Assignment — Please write out each entry below exactly as given.
╔══
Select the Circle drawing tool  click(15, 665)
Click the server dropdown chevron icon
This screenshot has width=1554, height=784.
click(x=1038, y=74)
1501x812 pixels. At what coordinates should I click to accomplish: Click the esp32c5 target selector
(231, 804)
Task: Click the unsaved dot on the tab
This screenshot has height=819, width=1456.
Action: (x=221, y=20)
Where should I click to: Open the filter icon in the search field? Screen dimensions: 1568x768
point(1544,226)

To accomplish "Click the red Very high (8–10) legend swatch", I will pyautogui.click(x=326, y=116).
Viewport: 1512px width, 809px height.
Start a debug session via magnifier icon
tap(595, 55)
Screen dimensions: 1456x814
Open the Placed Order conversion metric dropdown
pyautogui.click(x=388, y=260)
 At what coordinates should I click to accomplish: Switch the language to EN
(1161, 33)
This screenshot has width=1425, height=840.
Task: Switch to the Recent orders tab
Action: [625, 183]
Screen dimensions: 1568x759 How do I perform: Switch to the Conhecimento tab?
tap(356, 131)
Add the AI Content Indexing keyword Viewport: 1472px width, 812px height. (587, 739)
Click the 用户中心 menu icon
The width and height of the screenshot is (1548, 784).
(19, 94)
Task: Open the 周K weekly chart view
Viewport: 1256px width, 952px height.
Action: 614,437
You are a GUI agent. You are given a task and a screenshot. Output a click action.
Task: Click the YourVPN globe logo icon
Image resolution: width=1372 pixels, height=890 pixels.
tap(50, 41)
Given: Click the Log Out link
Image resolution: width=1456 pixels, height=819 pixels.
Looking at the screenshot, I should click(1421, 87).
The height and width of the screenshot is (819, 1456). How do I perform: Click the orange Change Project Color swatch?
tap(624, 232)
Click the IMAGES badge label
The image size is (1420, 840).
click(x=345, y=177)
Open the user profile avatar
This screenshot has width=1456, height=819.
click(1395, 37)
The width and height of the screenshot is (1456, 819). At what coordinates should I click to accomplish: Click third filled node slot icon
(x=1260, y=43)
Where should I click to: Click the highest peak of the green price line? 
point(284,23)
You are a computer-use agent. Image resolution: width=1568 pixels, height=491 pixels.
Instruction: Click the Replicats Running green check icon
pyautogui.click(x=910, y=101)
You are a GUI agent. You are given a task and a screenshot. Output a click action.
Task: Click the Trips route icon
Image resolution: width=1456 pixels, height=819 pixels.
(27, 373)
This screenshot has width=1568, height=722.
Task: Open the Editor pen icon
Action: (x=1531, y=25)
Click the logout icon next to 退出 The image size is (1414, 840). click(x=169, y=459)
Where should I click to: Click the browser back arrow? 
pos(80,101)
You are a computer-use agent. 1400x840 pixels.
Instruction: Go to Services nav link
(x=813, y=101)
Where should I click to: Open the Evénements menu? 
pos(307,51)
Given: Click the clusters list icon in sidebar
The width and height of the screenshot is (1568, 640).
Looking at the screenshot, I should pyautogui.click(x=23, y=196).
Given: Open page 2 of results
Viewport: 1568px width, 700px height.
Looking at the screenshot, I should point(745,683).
╚══
Exercise solution —
Select the Circle drawing tool  click(15, 665)
Click the server dropdown chevron icon
This screenshot has width=1554, height=784.
click(x=1038, y=74)
1501x812 pixels. At what coordinates should I click to accomplish: Click the esp32c5 target selector
(231, 804)
Task: Click the unsaved dot on the tab
This screenshot has height=819, width=1456.
Action: (x=221, y=20)
Where should I click to: Open the filter icon in the search field? Screen dimensions: 1568x768
point(1544,226)

To accomplish "Click the red Very high (8–10) legend swatch", I will pyautogui.click(x=326, y=116).
Viewport: 1512px width, 809px height.
Start a debug session via magnifier icon
tap(595, 55)
Screen dimensions: 1456x814
Open the Placed Order conversion metric dropdown
pyautogui.click(x=388, y=260)
 At what coordinates should I click to accomplish: Switch the language to EN
(1161, 33)
This screenshot has width=1425, height=840.
Task: Switch to the Recent orders tab
Action: [625, 183]
Screen dimensions: 1568x759 How do I perform: Switch to the Conhecimento tab?
tap(356, 131)
Add the AI Content Indexing keyword Viewport: 1472px width, 812px height. (587, 739)
Click the 用户中心 menu icon
The width and height of the screenshot is (1548, 784).
(19, 94)
Task: Open the 周K weekly chart view
Viewport: 1256px width, 952px height.
Action: 614,437
You are a GUI agent. You are given a task and a screenshot. Output a click action.
Task: Click the YourVPN globe logo icon
Image resolution: width=1372 pixels, height=890 pixels.
tap(50, 41)
Given: Click the Log Out link
Image resolution: width=1456 pixels, height=819 pixels.
Looking at the screenshot, I should click(1421, 87).
The height and width of the screenshot is (819, 1456). How do I perform: Click the orange Change Project Color swatch?
tap(624, 232)
Click the IMAGES badge label
The image size is (1420, 840).
click(x=345, y=177)
Open the user profile avatar
This screenshot has width=1456, height=819.
click(1395, 37)
The width and height of the screenshot is (1456, 819). At what coordinates should I click to accomplish: Click third filled node slot icon
(x=1260, y=43)
Where should I click to: Click the highest peak of the green price line? 
point(284,23)
You are a computer-use agent. Image resolution: width=1568 pixels, height=491 pixels.
Instruction: Click the Replicats Running green check icon
pyautogui.click(x=910, y=101)
You are a GUI agent. You are given a task and a screenshot. Output a click action.
Task: Click the Trips route icon
Image resolution: width=1456 pixels, height=819 pixels.
(27, 373)
This screenshot has width=1568, height=722.
Task: Open the Editor pen icon
Action: (x=1531, y=25)
Click the logout icon next to 退出 The image size is (1414, 840). click(x=169, y=459)
Where should I click to: Click the browser back arrow? 
pos(80,101)
You are a computer-use agent. 1400x840 pixels.
Instruction: Go to Services nav link
(x=813, y=101)
Where should I click to: Open the Evénements menu? 
pos(307,51)
Given: Click the clusters list icon in sidebar
The width and height of the screenshot is (1568, 640).
Looking at the screenshot, I should pyautogui.click(x=23, y=196).
Given: Open page 2 of results
Viewport: 1568px width, 700px height.
Looking at the screenshot, I should point(745,683).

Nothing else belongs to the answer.